Hessische Quellen zum Ersten Weltkrieg

↑ Die letzten Tage vor dem Krieg in der Oberhessischen Zeitung (Marburg), Juli 1914

Abschnitt 24: 28.7.1914: Die deutsche Sozialdemokratie und der Krieg


Die deutsche Sozialdemokratie und der Krieg.

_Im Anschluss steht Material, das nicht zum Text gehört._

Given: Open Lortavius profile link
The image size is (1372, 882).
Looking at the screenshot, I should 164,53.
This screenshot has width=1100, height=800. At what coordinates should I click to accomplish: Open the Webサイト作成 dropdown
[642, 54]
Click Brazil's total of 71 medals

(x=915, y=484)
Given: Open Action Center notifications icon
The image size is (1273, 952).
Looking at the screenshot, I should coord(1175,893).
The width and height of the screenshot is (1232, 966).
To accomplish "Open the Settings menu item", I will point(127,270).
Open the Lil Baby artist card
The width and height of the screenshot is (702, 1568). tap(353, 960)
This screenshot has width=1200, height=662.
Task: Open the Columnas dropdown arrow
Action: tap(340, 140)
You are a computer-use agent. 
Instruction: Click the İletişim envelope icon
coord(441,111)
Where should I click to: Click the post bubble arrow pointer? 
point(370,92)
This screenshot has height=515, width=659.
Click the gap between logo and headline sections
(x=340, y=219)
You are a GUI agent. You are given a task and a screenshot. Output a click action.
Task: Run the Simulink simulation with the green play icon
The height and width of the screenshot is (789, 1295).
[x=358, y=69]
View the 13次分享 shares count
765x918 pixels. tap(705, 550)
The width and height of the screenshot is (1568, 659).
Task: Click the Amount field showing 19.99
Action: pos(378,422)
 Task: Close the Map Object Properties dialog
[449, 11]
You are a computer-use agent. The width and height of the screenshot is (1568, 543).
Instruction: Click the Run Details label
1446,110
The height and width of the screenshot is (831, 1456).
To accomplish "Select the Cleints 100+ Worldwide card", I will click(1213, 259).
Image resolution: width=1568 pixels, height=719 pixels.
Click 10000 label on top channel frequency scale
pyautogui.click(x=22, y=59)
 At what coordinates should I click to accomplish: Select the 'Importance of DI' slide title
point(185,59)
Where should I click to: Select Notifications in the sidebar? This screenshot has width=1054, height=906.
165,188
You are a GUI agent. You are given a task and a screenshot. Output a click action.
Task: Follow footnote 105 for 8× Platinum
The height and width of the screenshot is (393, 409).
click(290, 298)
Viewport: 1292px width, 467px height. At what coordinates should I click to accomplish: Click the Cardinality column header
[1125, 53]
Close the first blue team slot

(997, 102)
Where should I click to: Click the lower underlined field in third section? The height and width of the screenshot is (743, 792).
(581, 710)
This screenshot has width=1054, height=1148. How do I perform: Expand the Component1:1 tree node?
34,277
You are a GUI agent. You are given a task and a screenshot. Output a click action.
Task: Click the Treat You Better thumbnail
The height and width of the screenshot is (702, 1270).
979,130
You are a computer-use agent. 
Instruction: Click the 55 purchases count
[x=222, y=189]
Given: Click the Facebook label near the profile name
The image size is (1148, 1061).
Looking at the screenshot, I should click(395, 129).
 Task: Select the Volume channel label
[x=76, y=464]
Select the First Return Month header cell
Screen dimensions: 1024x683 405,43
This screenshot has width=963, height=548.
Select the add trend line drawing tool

München, 28. Juli. Eine von vielen Tausenden besuchte sozialdemokratische Volksversammlung, die ursprünglich einberufen war, um gegen den von der bayerischen Regierung drohenden Gewissenszwang zu protestieren, gestaltete sich im weiteren Verlauf zu einer eindrucksvollen Kundgebung für den Weltfrieden und gegen den Krieg. Der Referent Kurt Eisner1 führte aus, daß heute nur noch ein in geistigen Dingen mündiges Volk im wahren Sinne wehrhaft sei. Er betonte, daß, wenn es jetzt zum Aeußersten kommen sollte, selbstverständlich auch der deutsche Sozialdemokrat seine vaterländischen Pflichten in vollem Maße erfüllen werde; doch bleibe der Krieg in jeder Gestalt das Ungeheuerlichste aller Schrecknisse, gegen das sich alle Völker sträuben müßten, denen zum Bewußtsein gekommen sei, daß die Menschheit höhere Aufgaben zu erfüllen habe, als sich zu zerfleischen. Der Redner richtete einen flammenden Appell an die Kulturnationen England und Frankreich, dem Zarentum als dem kulturlosen Unruhestifter Europas kraftvoll entgegenzutreten2.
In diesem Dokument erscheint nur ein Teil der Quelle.